Why is it important that all parties in communication have the “same type of conversation?

Different Communication Purposes Breeds Misunderstanding

People communicate for different reasons and in different ways. There are different kinds of conversations. When two people are communicating for different purposes, or having “different conversations”, there’s a good possibility that conflict and misunderstanding will occur.

For example, consider a married couple. One person is trying to be reassured that the other person loves him or her, while the other is having a casual conversation without any particular purpose. The person wanting reassurance doesn’t get it, not because the other person doesn’t love him or her, but simply because it’s not obvious that that’s what is desired. Meanwhile the person having a casual conversation may perceive the other as too intense. The result? Hurt feelings.

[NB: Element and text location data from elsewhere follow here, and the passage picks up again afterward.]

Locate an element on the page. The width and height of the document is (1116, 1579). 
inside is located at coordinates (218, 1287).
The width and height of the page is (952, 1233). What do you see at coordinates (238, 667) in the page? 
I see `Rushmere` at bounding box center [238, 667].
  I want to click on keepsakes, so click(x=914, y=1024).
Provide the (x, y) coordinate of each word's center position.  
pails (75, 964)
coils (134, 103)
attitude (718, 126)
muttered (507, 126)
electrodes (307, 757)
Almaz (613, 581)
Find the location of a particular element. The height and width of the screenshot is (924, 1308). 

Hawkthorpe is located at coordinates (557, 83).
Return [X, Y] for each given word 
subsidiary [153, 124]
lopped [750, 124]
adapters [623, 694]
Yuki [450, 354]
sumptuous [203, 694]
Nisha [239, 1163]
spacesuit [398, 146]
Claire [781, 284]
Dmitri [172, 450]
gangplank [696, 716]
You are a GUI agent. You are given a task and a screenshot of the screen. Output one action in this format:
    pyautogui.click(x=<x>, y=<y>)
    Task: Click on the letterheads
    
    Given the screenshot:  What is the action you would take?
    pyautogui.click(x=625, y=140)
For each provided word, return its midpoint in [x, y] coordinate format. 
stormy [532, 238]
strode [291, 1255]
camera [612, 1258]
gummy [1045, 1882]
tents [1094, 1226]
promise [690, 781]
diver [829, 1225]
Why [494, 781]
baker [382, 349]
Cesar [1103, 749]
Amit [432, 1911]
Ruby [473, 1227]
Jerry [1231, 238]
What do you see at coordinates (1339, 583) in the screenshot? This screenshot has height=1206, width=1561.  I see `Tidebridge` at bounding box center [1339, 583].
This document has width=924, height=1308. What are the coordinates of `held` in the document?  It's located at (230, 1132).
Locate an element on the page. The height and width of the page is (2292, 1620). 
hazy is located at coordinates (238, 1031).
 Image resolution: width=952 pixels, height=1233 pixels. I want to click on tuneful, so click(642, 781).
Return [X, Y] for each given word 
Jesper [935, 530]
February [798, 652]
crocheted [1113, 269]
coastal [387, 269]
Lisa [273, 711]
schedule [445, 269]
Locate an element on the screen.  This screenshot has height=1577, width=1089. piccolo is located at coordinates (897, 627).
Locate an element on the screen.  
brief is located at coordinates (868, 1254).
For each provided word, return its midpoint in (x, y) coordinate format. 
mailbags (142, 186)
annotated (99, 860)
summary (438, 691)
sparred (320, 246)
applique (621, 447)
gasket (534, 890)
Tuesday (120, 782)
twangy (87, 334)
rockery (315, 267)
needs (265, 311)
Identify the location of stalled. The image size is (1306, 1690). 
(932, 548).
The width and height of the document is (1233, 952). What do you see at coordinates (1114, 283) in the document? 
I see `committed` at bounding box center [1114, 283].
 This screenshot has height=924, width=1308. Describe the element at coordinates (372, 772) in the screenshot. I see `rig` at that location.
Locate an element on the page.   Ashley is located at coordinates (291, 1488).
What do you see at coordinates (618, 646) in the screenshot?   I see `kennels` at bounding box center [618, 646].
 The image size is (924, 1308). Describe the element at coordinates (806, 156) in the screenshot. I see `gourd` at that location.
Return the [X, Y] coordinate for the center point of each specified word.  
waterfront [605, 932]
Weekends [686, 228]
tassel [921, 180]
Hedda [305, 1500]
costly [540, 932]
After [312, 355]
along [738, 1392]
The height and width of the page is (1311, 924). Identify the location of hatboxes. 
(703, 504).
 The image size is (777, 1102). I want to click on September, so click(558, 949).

Another example having to do with task oriented versus relationship oriented communication in a work team. George focuses on completing tasks and getting the job done, so most of his talk has to do with the nuts and bolts of solving the problem at hand, while not paying much attention to being polite, or respectful to others.

On the other hand, Bob is more relationship oriented in terms of communication, and wants everyone to be happy or comfortable, and is conciliatory, and tries to involve everyone present in the conversation.

What happens? George feels that Bob doesn’t care about getting the job done, and sees Bob as interfering with why the group is interacting or meeting. Bob, however, feels that George is mean-spirited, and doesn’t care about the people present. Conflict is an almost inevitable outcome here unless people realize that both are operating in good faith, but simply taking on different roles, or, in effect, having different types of conversations.